Filippo Gesualdi, primo cittadino del Comune su cui insiste il Terminal 1, chiederà un tavolo congiunto. "Ma va cambiata anche la normativa, oggi non si riesce a multarli"

Nebbia a Malpensa

Troppi taxi abusivi a Malpensa, ma soprattutto “armi spuntate” per contrastarli. Lo denunciano i taxisti e sulla partita si muove anche il sindaco di Ferno.

«Chiederò un tavolo congiunto con Polizia e Polizia Locale dell’Unione Ferno-Lonate» dice Filippo Gesualdi, primo cittadino di Ferno. Perché se vero che Malpensa è una sorta di “città indipendente” sul territorio, è anche vero che il suolo su cui è realizzato l’aeroporto è diviso tra più Comuni della zona. E Ferno fa la parte del leone, nel caso specifico anche per il fatto che il Terminal 1 dell’aeroporto ricade appunto in territorio fernese (il paesone ha ceduto il 60% della sua estensione allo scalo).

Gesualdi è partito non di sua iniziativa, ma sollecitato da «una lettera ricevuta dal Presidente Consorzio Taxi Malpensa Massimo Campagnolo. Un nuovo richiamo su un problema di vecchia data ma che ora sta assumendo dimensioni e rilevanza nuova: gli abusivi sono di più e si propongono anche mediante nuovi strumenti tecnologici. Niente scene da film di Alberto Sordi, mentre le chiamate a servizio si spostano sulle app e le chat.

Come contrastare gli abusivi? «Ho avuto un colloquio informale con i responsabili della Polizia di Malpensa, che già fanno controlli con la Polizia Locale dell’Unione. Controlli intensi e anche frequenti, ma che si scontano con la normativa vigente che non aiuta: andrebbe modificata per incidere. Per quanto controlli si facciano, questi abusivi ritornano».

Il punto è questo: la normativa (la famigerata 21/1992) prevede la possibilità di fermare i taxi abusivi dopo la salita del cliente. Ma se questo avviene i taxisti irregolari dicono di essere parenti o amici venuti in aeroporto per fare un favore al viaggiatore di turno. «C’è anche un ostacolo rappresentato dalla lingua. E al momento del controllo non c’è ancora scambio di denaro».

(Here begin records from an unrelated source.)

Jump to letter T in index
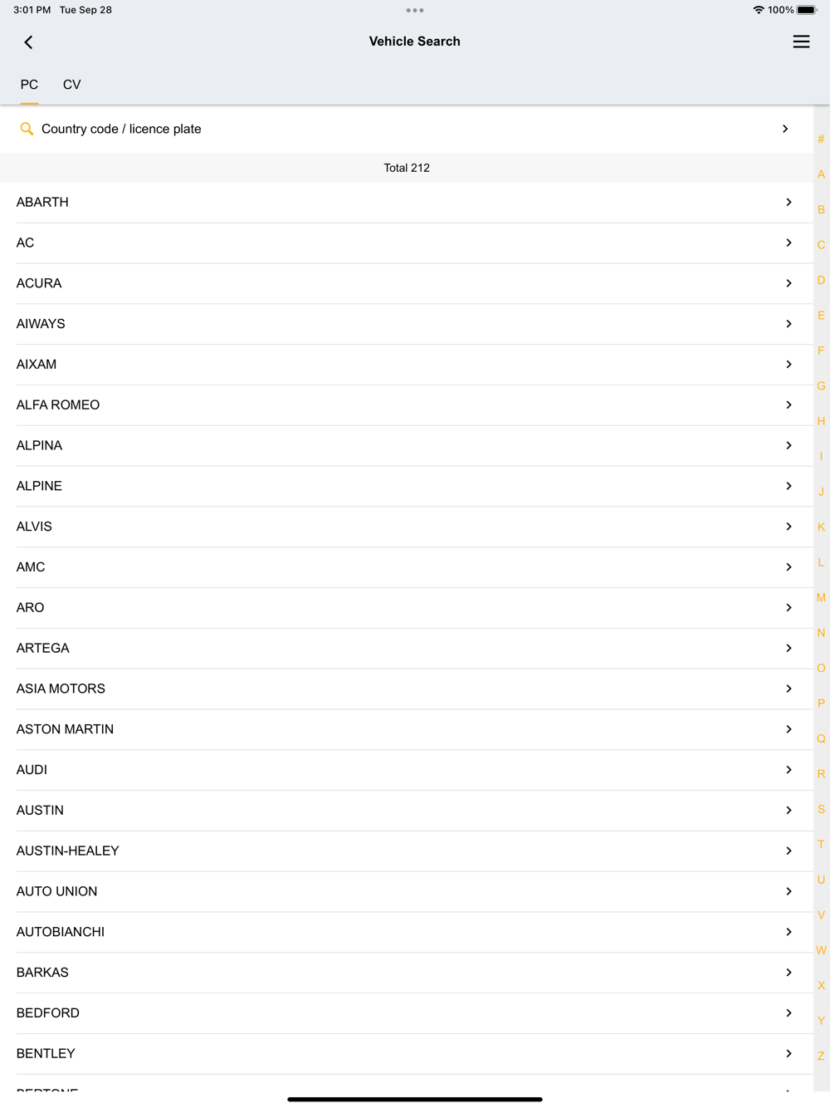 821,845
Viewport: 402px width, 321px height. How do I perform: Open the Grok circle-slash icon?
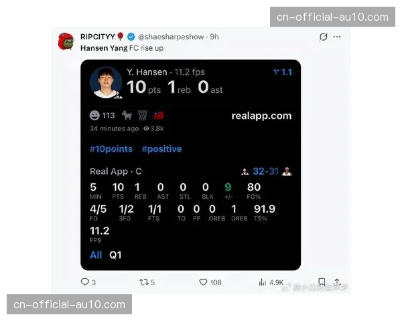tap(324, 37)
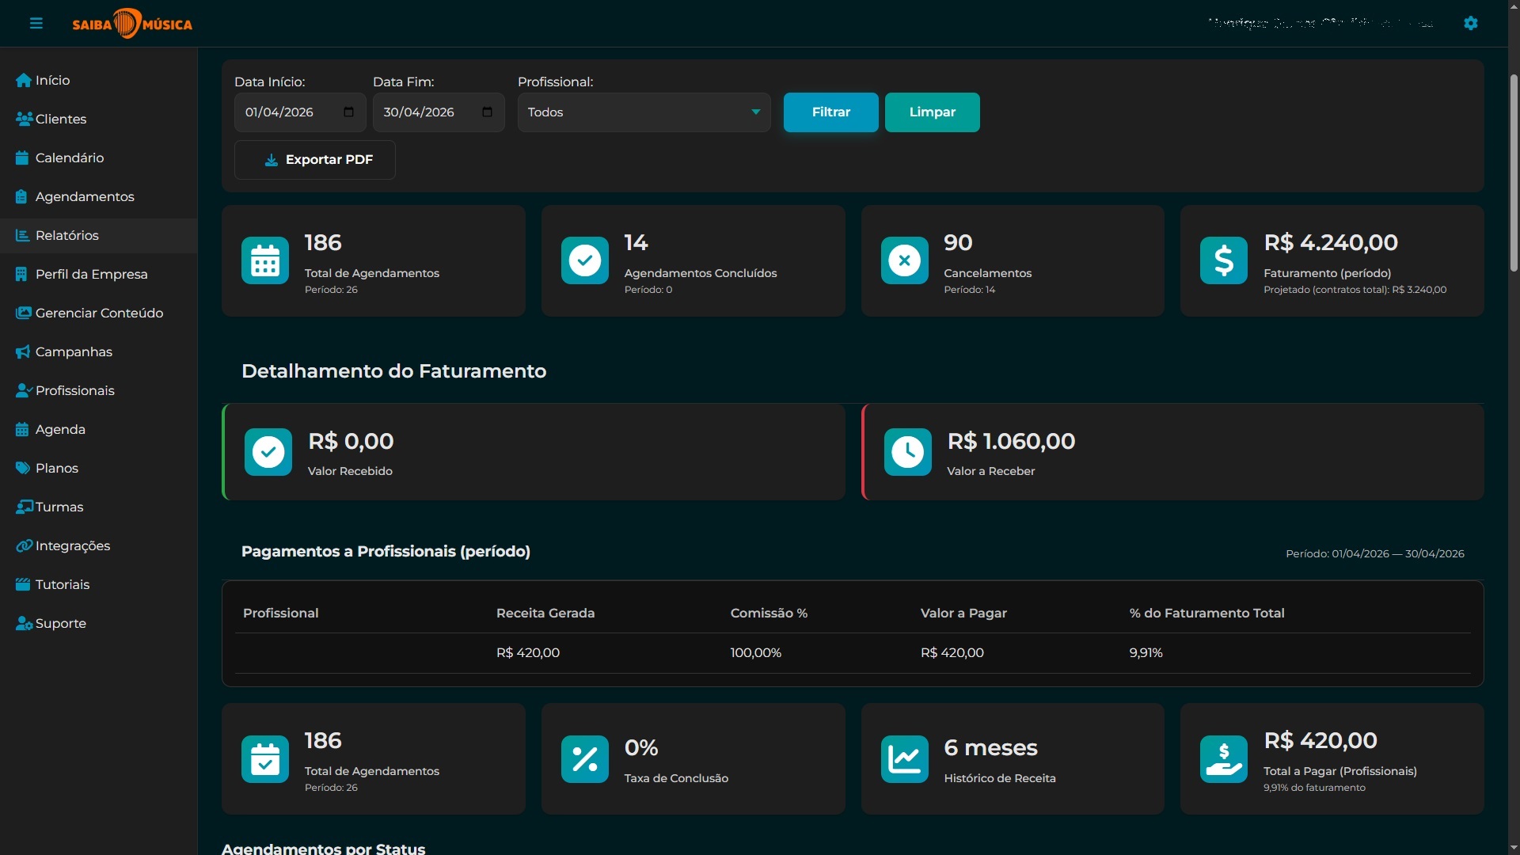Open settings gear in top bar
Image resolution: width=1520 pixels, height=855 pixels.
click(1471, 23)
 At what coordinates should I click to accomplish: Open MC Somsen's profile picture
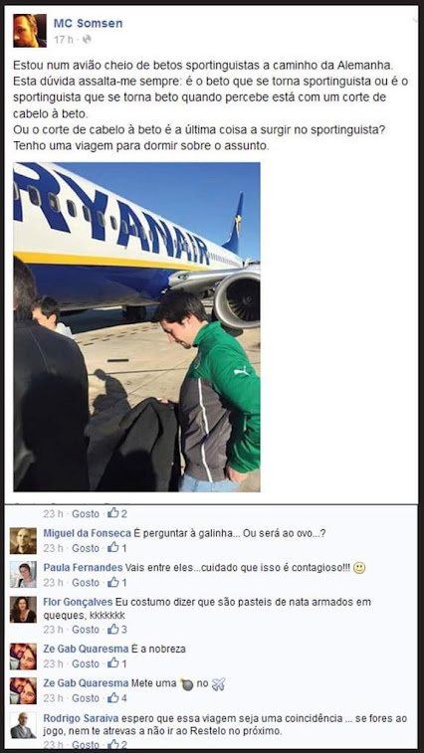(30, 31)
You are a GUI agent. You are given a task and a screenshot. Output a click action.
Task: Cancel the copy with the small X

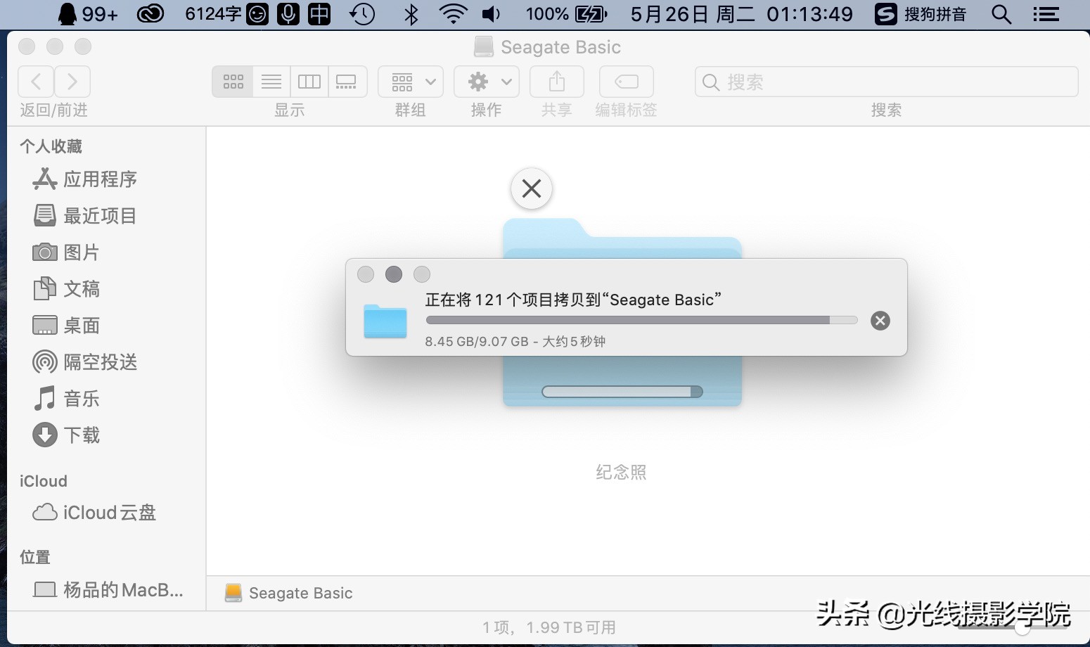[x=880, y=321]
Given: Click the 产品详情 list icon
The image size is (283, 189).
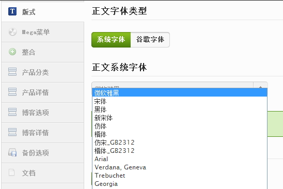Looking at the screenshot, I should pyautogui.click(x=12, y=92).
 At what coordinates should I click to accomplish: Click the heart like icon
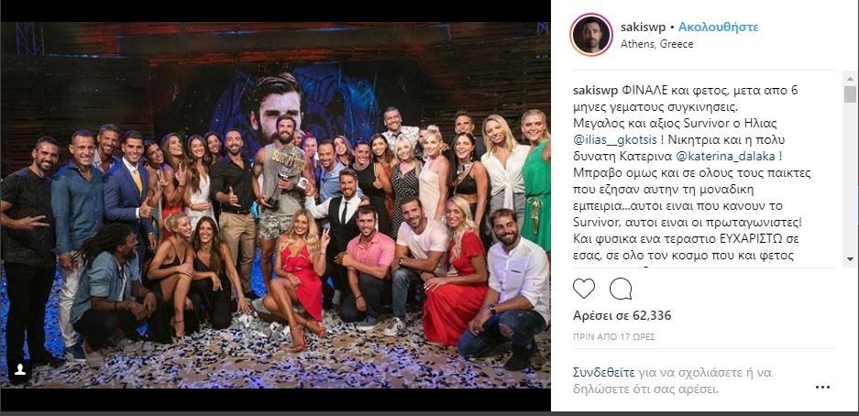(583, 288)
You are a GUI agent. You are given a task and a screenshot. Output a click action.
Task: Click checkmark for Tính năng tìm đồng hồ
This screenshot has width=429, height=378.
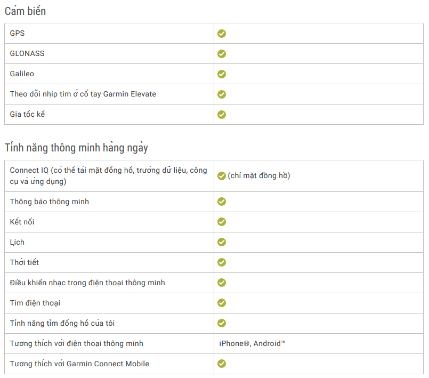(222, 323)
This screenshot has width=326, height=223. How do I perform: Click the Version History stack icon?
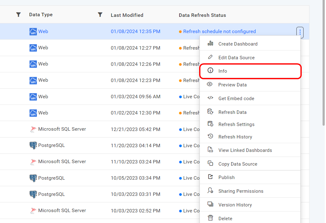point(210,204)
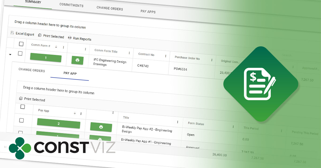Click the green print icon on Comm Form row
321x168 pixels.
(77, 60)
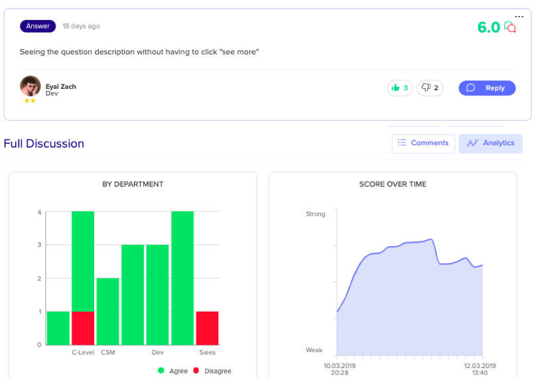The width and height of the screenshot is (537, 378).
Task: Click the red C-Level disagree bar
Action: (83, 328)
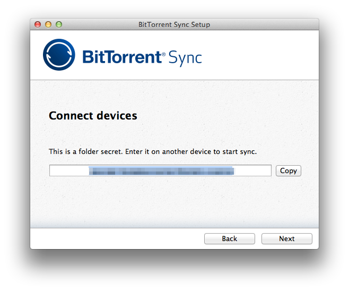Click the BitTorrent Sync Setup window title
The image size is (349, 291).
click(x=174, y=24)
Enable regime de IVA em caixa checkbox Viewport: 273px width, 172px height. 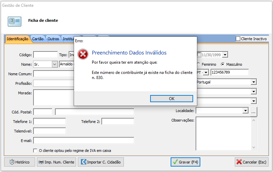point(35,151)
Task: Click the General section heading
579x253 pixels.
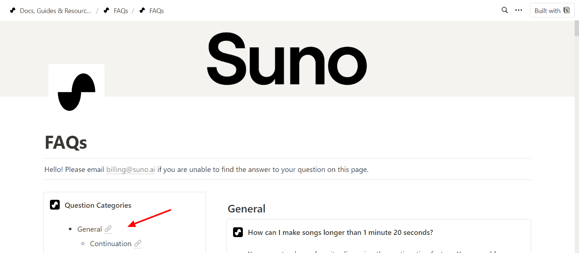Action: (246, 209)
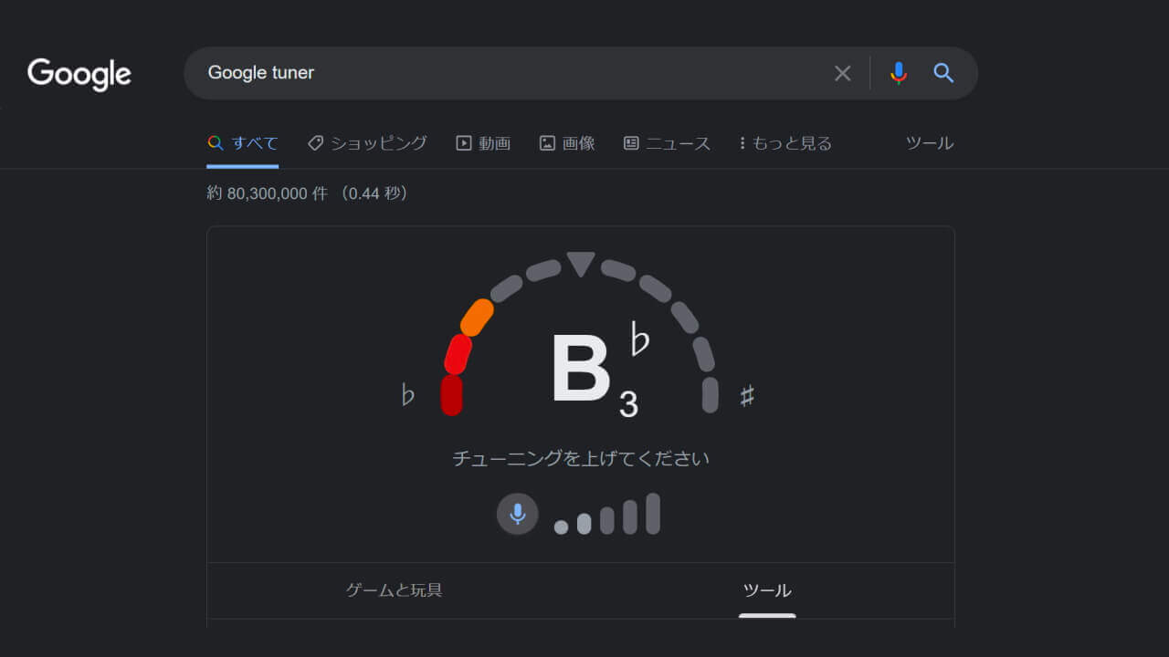Click the voice search microphone in the search bar

[899, 73]
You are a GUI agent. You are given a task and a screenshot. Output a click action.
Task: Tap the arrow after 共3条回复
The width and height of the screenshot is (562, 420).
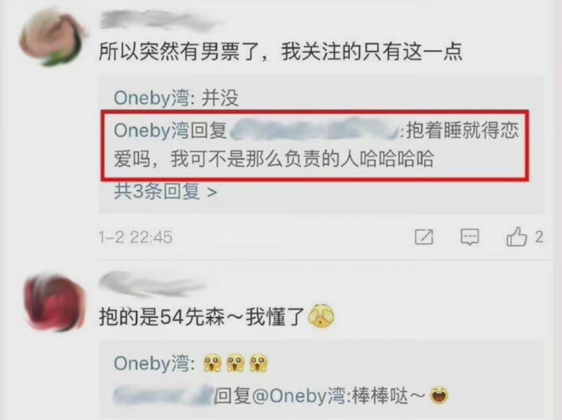(x=212, y=192)
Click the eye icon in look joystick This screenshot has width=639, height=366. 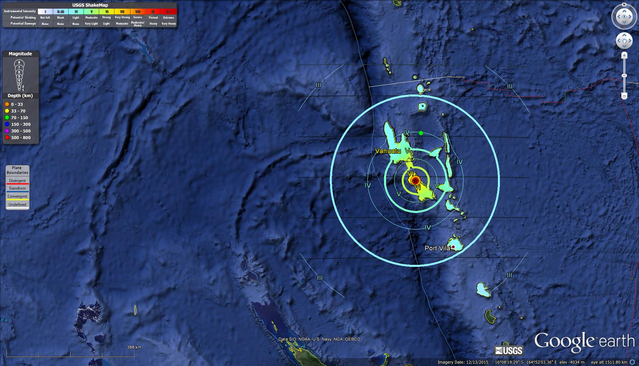click(x=624, y=17)
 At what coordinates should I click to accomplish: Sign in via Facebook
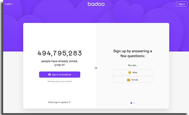(x=60, y=75)
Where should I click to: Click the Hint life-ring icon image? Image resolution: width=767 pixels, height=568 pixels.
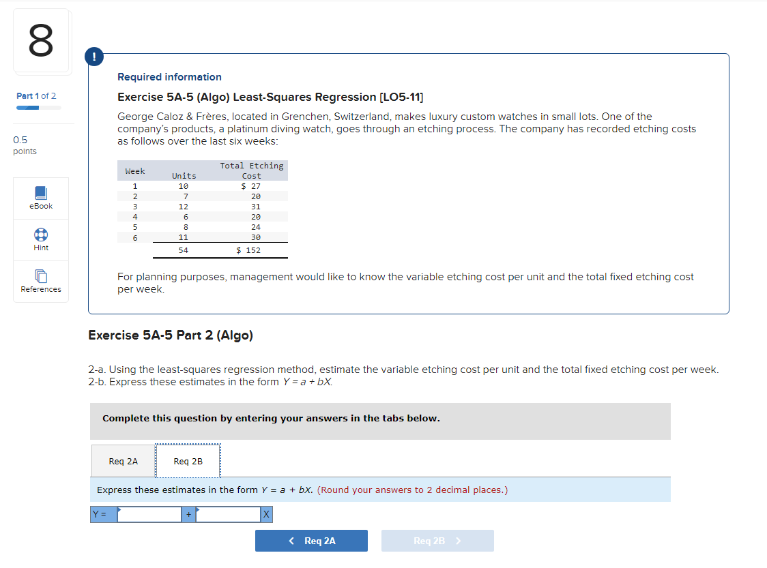[x=40, y=235]
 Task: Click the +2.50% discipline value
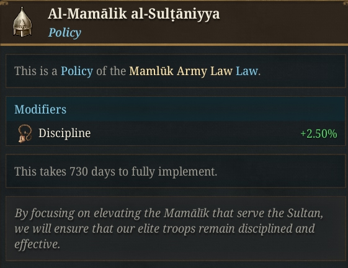point(318,133)
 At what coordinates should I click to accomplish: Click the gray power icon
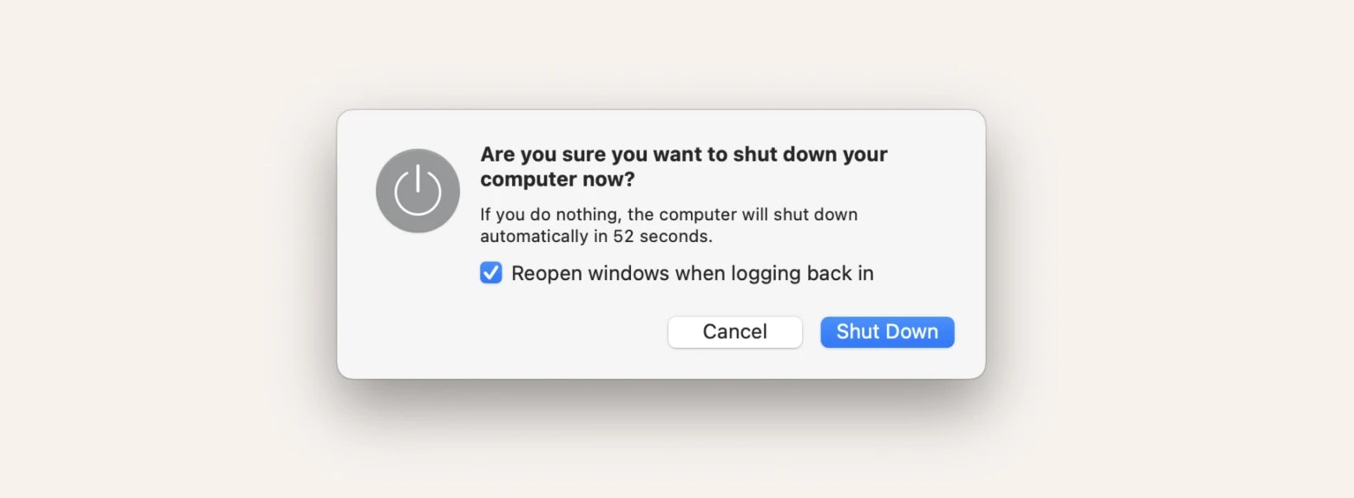417,191
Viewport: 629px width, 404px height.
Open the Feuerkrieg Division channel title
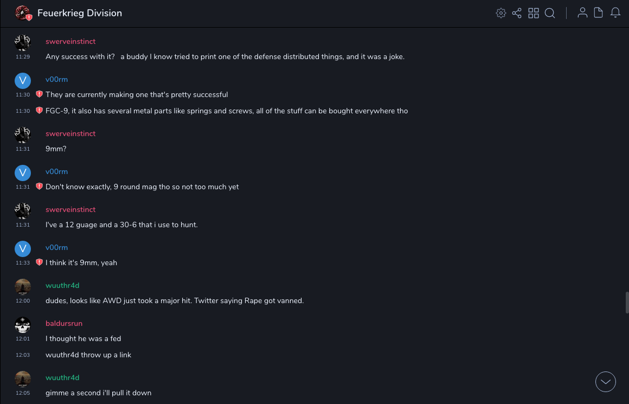(80, 13)
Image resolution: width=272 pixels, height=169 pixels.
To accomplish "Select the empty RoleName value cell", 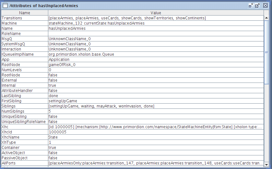I will (x=156, y=34).
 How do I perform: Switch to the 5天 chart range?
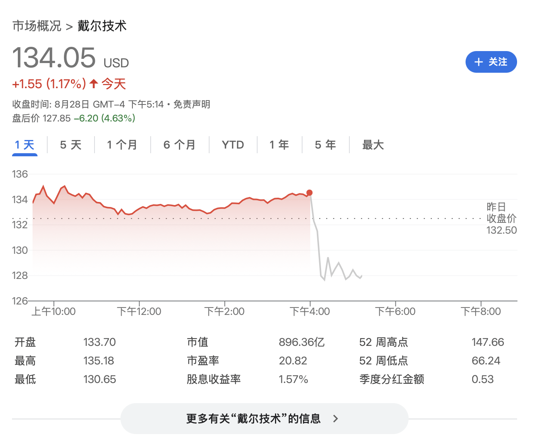click(70, 145)
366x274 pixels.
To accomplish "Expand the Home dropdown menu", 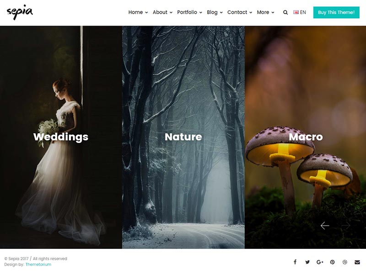I will 138,12.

«Sono andato a fare un sopralluogo al Terminal 1 insieme ai taxisti, che mi hanno mostrato l’incidenza del fenomeno dell’abusivismo. Gli abusivi sono di ogni nazionalità, anche italiani, moltissimi pakistani». E il sindaco rilancia anche l’appello dei taxisti per una riforma complessiva della Legge 21/1992.